The browser parses several languages at once

An HTML document can contain markup, inline scripts, style rules, and URLs. A value safe as text between tags may be dangerous inside a script string. A value safely quoted in an attribute may still form a dangerous javascript: URL. Security depends on where the browser parser will interpret the bytes.

Framework auto-escaping protects common HTML text and attribute cases. Developers bypass it when they render raw HTML, concatenate strings, use unsafe DOM APIs, or place values inside inline code.

Escape at the final output boundary

Storing HTML-encoded user input in the database mixes presentation with data and often leads to double encoding. It can also fail when the same value is later used in a different context. Preserve the original semantic value, validate it according to business rules, and encode it when rendering.

The output layer knows the context and can choose the correct encoder. Templates should escape by default, requiring deliberate review for any raw-output operation.

Avoid dangerous contexts entirely

Some placements are difficult to secure with encoding alone, including untrusted text inside script blocks, style blocks, event-handler attributes, or markup fragments. Prefer passing data through JSON responses or data attributes and reading it with safe APIs. Use textContent rather than innerHTML when inserting plain text.

Safe design removes the opportunity for data to become code. Encoding is then a predictable boundary operation rather than a complex attempt to neutralize every possible syntax transition.

Sanitize intentionally allowed HTML

Rich-text editors and comments may need a limited set of markup. Escaping everything would remove the intended formatting, so a trusted HTML sanitizer should parse the content and enforce an allowlist. Sanitization must cover dangerous attributes, URL schemes, malformed markup, and browser parsing behavior.

Do not build a sanitizer from regular expressions or string replacements. HTML is a structured, error-tolerant language, and attackers exploit differences between filters and browser parsers.

URLs require validation as well as encoding

Escaping quotes can keep a value inside an href attribute, but it does not make the destination safe. Applications should parse and allow expected schemes, hosts, or internal paths.
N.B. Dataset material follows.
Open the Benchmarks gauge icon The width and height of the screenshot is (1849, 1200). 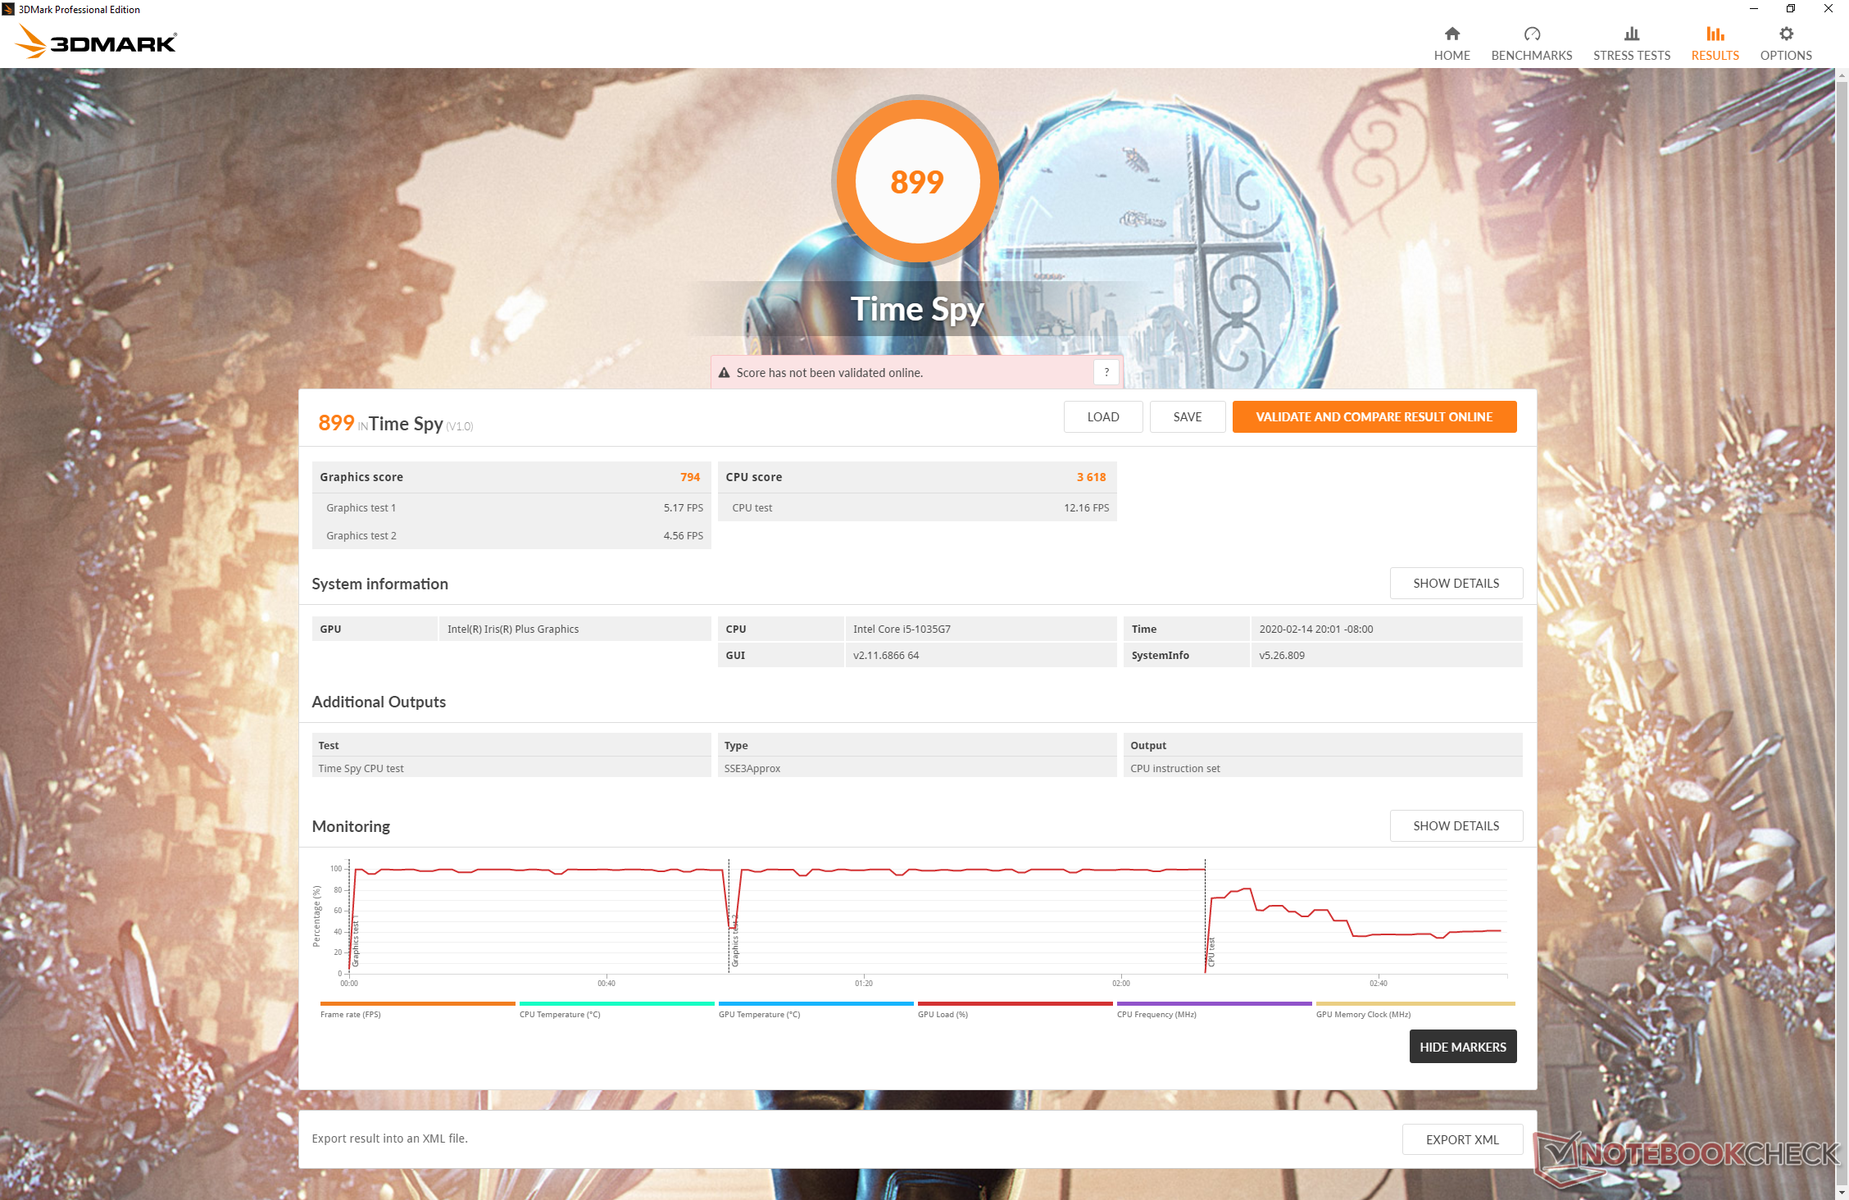(x=1531, y=34)
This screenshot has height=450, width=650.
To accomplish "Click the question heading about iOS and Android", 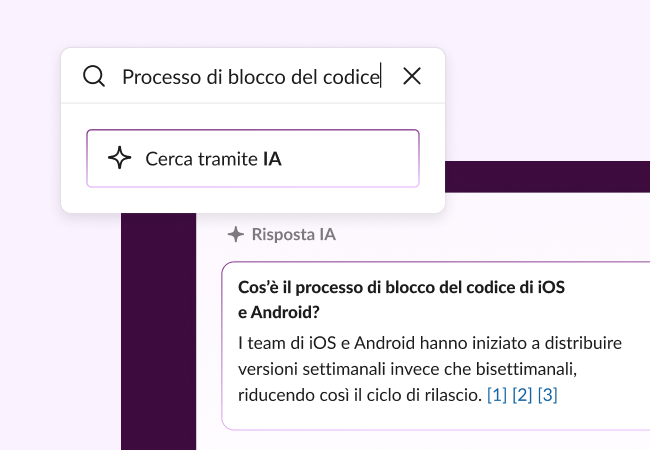I will (x=401, y=287).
Dangerous schemes and confusing external redirects remain dangerous even when the HTML syntax is valid.

Normalize and validate URL meaning before rendering, then apply attribute encoding at output. Syntax safety and navigation policy are separate checks.

Content Security Policy limits damage

A strong Content Security Policy can restrict which scripts execute and reduce the impact of some injection flaws. Nonces or hashes allow approved scripts while blocking unexpected inline execution. CSP also provides reporting that can reveal attempted violations.

CSP is defense in depth. Policies may contain exceptions, legacy browser behavior varies, and an application still needs correct output encoding and safe DOM operations.

Test the rendering path

Security tests should include values containing quotes, angle brackets, ampersands, URL schemes, malformed tags, and Unicode edge cases. Verify the resulting DOM and browser behavior, not only the response source. Client-side code can introduce XSS after the server safely renders initial HTML.

Review every raw HTML operation and document why it is safe. Dependency updates and template changes can alter contexts, so XSS prevention is an ongoing property of the rendering pipeline.

DOM APIs have safe and unsafe families

Client-side applications often move values after initial rendering. APIs such as textContent and structured DOM creation keep data separate from markup. APIs such as innerHTML, outerHTML, and string-based script execution ask the browser to parse code-capable text.

Framework escape guarantees can be bypassed by direct DOM manipulation or third-party widgets. Inventory these sinks and wrap dangerous operations behind reviewed utilities when they cannot be removed.

Trusted Types can strengthen large applications

Trusted Types can restrict dangerous DOM sinks so they accept values created by approved policies rather than arbitrary strings. This makes accidental unsafe insertion easier to detect and turns hidden assumptions into enforceable boundaries.

Adopting such controls requires migration work and does not replace sanitization, but it helps teams preserve the separation between data and executable markup.

Keep data and code separate

Contextual output encoding works because it preserves a boundary: user-controlled values remain data while the application's templates and scripts remain code. Sanitization is the controlled exception for approved markup, and CSP supplies an additional barrier.

That boundary should appear in architecture and code review checklists, not only security documentation. Teams prevent more XSS by making safe APIs convenient than by expecting every developer to remember a list of payload examples.

The core practice is not memorizing one escape function. It is knowing the destination context, using APIs designed for that context, and avoiding placements where untrusted data can become executable at all.